= Sensitivity time control =

Sensitivity time control (STC), also known as swept-gain control, is a system used to attenuate the very strong signals returned from nearby ground clutter targets in the first few range gates of a radar receiver. Without this attenuation, the receiver would routinely saturate due to the strong signals. This is used in air traffic control systems and has an influence on the shape of the elevation pattern of the surveillance antenna. It is represented in terms of numerical value typically expressed in decibels (dB), starting from zero, indicating that there is no muting and that the radar system is accepting all returns.

The radar equation is based on $1/range^4$, meaning that doubling the range to a target results in sixteen times less energy being returned. STC is due to the corollary of this statement - nearby targets return orders of magnitude more radio signal. In the case of a long-range radar with high power outputs, the return from nearby targets can be so powerful that it causes the amplifiers to saturate, producing a blank area on the screen beyond which nothing can be detected until the amplifiers return to normal operation again.

For early radar systems, the solution was to point the signal away from the ground. This can be difficult for ground or ship-based radars, which required other solutions. In the case of the ground-based AMES Type 7, for instance, the radars were installed in natural dish-like depressions so that all returns below a certain angle were cut off very close to the radar. This still had the same effect in terms of causing the amplifiers to saturate, but occurred so rapidly after transmission that the saturation decayed at relatively short ranges. The downside to this approach is that it permanently hides any signal below a certain angle, which for a very long-range system might prevent it from seeing anything near the radar site.
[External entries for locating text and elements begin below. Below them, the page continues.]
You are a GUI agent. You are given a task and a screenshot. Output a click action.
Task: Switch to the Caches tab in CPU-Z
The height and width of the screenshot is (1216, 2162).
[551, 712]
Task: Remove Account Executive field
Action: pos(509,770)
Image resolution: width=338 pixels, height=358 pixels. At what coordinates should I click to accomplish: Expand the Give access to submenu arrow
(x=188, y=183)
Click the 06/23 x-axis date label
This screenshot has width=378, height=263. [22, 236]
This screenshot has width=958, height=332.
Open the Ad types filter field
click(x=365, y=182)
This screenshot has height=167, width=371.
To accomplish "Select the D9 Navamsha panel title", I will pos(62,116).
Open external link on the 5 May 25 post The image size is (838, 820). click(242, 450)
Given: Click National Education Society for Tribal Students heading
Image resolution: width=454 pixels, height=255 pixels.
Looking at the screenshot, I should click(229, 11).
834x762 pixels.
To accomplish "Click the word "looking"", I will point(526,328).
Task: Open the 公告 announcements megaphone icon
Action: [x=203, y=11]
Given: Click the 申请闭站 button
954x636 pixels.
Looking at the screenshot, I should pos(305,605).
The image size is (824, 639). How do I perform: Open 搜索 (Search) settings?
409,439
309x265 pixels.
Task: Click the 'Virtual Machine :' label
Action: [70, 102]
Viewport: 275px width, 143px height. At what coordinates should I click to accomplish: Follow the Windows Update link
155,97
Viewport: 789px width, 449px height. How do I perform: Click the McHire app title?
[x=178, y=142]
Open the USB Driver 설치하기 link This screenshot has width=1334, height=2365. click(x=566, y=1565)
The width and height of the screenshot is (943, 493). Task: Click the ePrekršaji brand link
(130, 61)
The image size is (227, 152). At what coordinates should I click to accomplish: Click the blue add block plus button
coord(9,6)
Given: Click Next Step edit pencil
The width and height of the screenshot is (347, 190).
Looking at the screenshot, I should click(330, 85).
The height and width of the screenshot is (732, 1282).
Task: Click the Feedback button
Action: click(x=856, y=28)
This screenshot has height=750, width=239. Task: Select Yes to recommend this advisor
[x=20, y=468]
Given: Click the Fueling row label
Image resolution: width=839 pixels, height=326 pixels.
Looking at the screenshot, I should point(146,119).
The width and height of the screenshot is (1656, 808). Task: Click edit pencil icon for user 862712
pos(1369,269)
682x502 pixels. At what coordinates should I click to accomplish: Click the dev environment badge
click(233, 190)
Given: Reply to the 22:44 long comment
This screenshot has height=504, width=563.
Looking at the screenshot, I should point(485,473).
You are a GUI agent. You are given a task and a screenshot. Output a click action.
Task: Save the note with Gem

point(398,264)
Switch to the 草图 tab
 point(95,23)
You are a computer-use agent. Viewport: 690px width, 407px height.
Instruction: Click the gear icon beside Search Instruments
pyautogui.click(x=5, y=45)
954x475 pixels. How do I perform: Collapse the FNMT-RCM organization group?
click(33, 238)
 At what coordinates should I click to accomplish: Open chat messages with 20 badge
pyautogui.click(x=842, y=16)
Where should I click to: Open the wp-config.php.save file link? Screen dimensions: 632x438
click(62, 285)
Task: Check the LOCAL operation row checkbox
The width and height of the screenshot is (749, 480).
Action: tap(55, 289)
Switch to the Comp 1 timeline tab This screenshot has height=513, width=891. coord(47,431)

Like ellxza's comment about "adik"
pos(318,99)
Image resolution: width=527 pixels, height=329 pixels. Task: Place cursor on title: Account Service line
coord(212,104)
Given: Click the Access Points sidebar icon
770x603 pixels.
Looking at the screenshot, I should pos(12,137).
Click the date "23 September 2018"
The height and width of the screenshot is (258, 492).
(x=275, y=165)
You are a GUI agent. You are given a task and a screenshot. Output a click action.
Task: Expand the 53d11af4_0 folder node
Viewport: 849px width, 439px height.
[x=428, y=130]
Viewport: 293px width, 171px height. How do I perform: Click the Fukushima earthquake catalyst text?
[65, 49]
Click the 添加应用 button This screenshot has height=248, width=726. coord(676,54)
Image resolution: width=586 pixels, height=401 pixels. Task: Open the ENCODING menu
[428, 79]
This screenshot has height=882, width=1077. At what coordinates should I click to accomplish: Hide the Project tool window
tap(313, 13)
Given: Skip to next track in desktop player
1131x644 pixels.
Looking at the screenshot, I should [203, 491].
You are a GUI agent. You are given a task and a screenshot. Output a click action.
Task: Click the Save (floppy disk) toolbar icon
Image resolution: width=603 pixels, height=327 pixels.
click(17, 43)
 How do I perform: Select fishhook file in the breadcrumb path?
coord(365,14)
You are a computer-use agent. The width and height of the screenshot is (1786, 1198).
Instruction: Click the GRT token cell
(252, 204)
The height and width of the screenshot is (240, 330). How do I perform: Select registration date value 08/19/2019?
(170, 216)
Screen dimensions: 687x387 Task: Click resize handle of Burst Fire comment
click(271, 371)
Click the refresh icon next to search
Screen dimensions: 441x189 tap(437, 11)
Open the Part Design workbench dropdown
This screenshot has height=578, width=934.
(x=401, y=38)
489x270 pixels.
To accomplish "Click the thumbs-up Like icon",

STC addresses this problem by implementing a reverse gain curve with the same characteristics as the radar equation, that is, a $1/range^4$ dependency or some function close to that (often there are discrete steps). This dramatically damps down amplification of signals received shortly after the detection pulse is sent, preventing them from saturating the receiver. The gain modification is reduced over time, until it reaches zero at some selected distance from the radar site, often on the order of 50 miles.

Because the system works by muting nearby signals, it may have the side-effect of eliminating small targets near the radar. This is fine for many applications, like air traffic control, where the targets are large and nearby aircraft are often guided using a local-area radar.